● **EXERCISES**:
- 1) In the list of ML engineering responsibilities, rewrite the part starting with "Responsibilities during production" and going on through "you, please apply.", substituting "model inference" for "model serving".
- 2) Using the list of ML engineering responsibilities, answer yes or no to each statement and quote the words that decide it: (a) code reviews with other technical team members take place at only one stage of the PoC; (b) ETL pipelines may also be shared or owned by data engineers; (c) the service-level agreements for model serving cover model latency, throughput, and reliability.

● **SOURCE DOCUMENT**:
Early stage of proof of concept (PoC)

  • Setup and structure code bases that support an interactive ML experimentation process, as well as quick initial deployments
  • Develop and maintain toolsets and processes for ensuring the reproducibility of results
  • Code reviews with other technical team members at various stages of the PoC
  • Develop, extend, adopt a reliable, colab-like environment for ML

Late PoC

This is early to mid-stage of AI product development

  • Develop ETL pipelines. These can also be shared and/or owned by data engineers
  • Setup and maintain feature stores, databases, and data catalogs. Ensuring data veracity and lineage of on-demand pulls
  • Develop and support model health metrics

Post PoC

Responsibilities during production deployment

  • Develop and support A/B testing. Setup continuous integration and development (CI/CD) processes and pipelines for models
  • Develop and support continuous model monitoring
  • Define and publish service-level agreements (SLAs) for model serving. Such agreements include model latency, throughput, and reliability
  • L1/L2/L3 support for model debugging
  • Develop and support model serving environments
  • Model compression and distillation

We realize this list is broad and extensive. While the ideal candidate has some exposure to each of these topics, we also envision great candidates being experts at some subset. If either of those cases happens to be you, please apply.

[Saved entries]
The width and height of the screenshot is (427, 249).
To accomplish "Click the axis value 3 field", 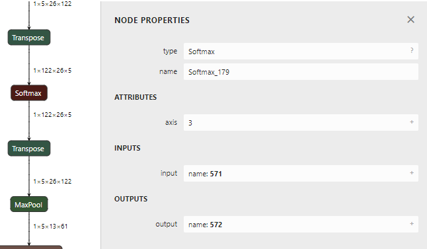I will coord(301,123).
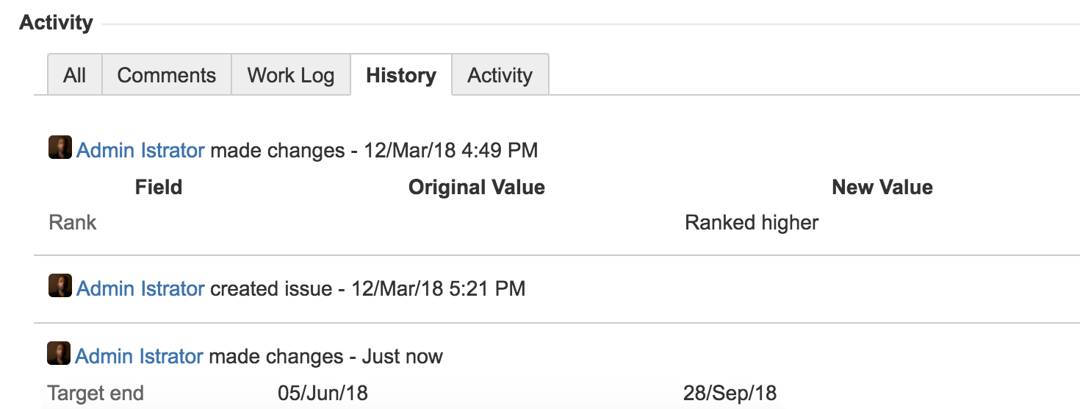The height and width of the screenshot is (409, 1080).
Task: Open Admin Istrator profile from 4:49 PM entry
Action: tap(140, 151)
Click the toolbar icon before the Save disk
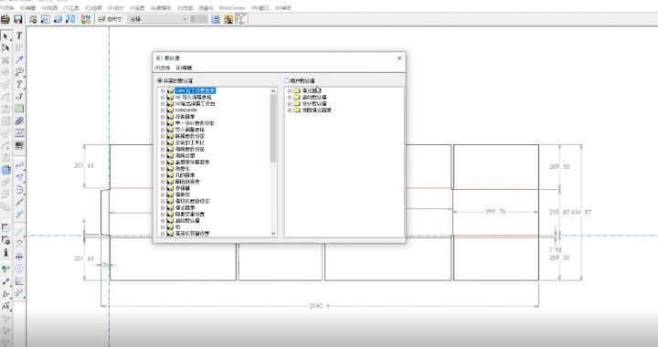 click(x=5, y=19)
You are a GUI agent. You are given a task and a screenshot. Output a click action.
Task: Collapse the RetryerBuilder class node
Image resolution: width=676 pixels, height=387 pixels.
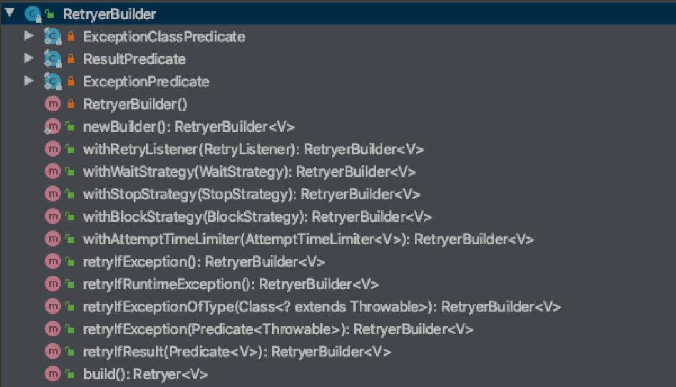[9, 13]
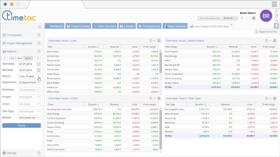
Task: Select the Week period toggle
Action: [x=20, y=58]
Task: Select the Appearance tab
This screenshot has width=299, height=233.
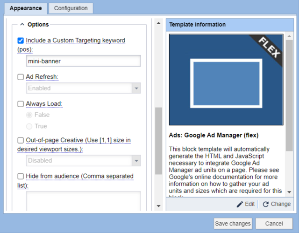Action: pos(26,8)
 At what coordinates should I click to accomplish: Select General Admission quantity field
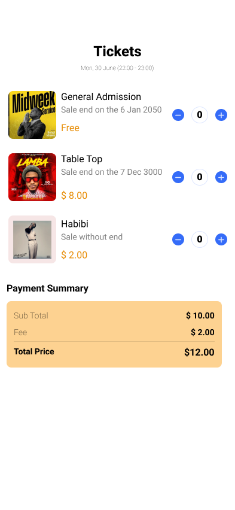coord(200,115)
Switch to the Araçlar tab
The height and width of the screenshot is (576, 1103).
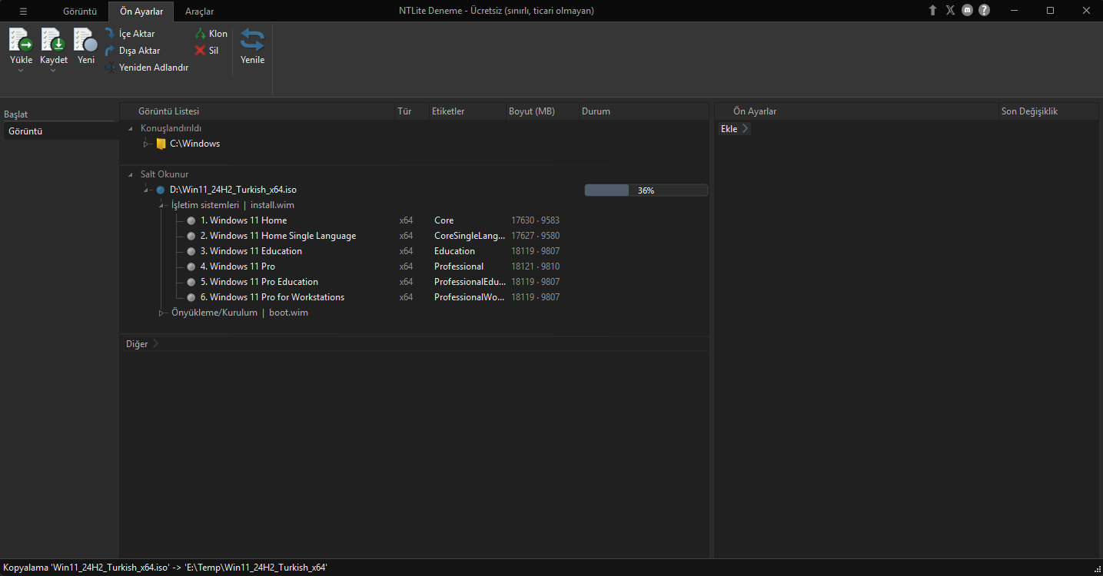(199, 12)
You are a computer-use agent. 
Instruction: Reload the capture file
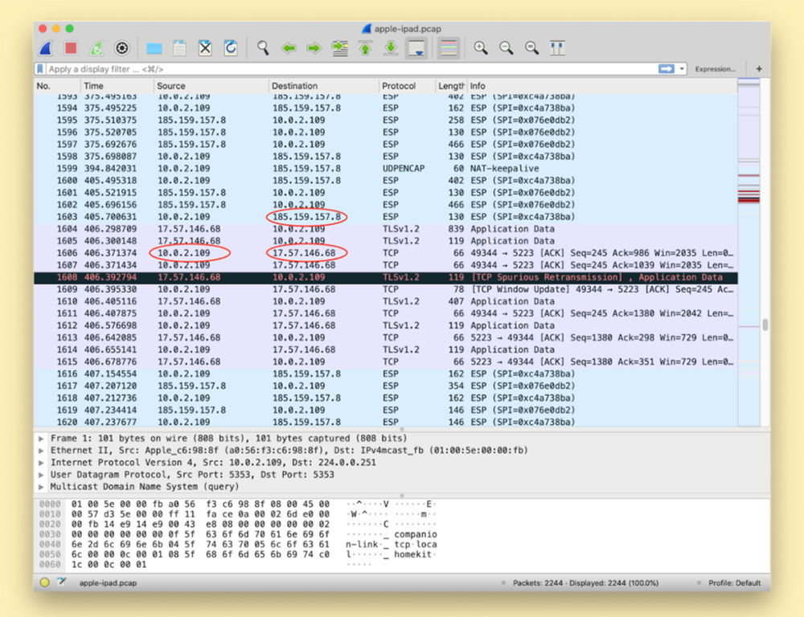point(231,48)
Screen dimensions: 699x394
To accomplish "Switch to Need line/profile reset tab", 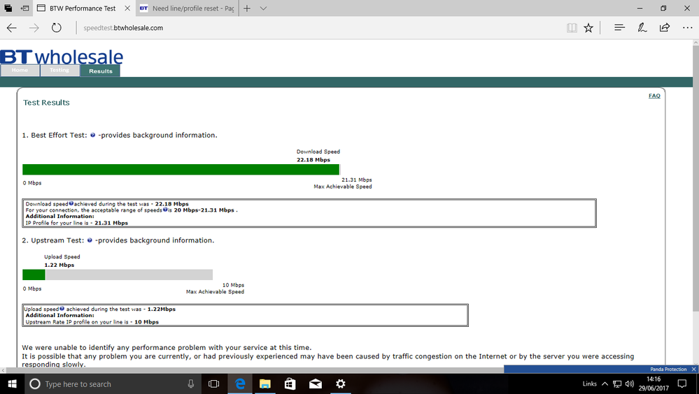I will (x=186, y=8).
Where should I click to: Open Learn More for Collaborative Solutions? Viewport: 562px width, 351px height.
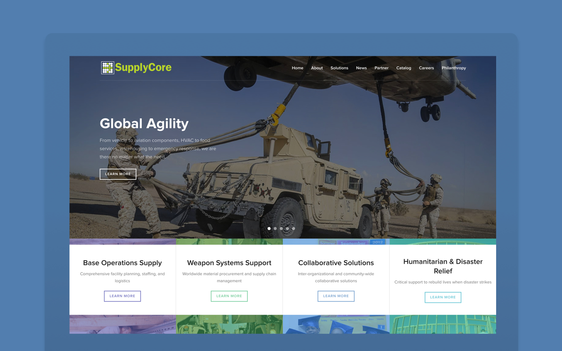tap(336, 296)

● **RESULTS**:
- 1)
Responsibilities during production deployment

  • Develop and support A/B testing. Setup continuous integration and development (CI/CD) processes and pipelines for models
  • Develop and support continuous model monitoring
  • Define and publish service-level agreements (SLAs) for model inference. Such agreements include model latency, throughput, and reliability
  • L1/L2/L3 support for model debugging
  • Develop and support model inference environments
  • Model compression and distillation

We realize this list is broad and extensive. While the ideal candidate has some exposure to each of these topics, we also envision great candidates being experts at some subset. If either of those cases happens to be you, please apply.

- 2)
(a) No: "Code reviews with other technical team members at various stages of the PoC"
(b) Yes: "These can also be shared and/or owned by data engineers"
(c) Yes: "Such agreements include model latency, throughput, and reliability"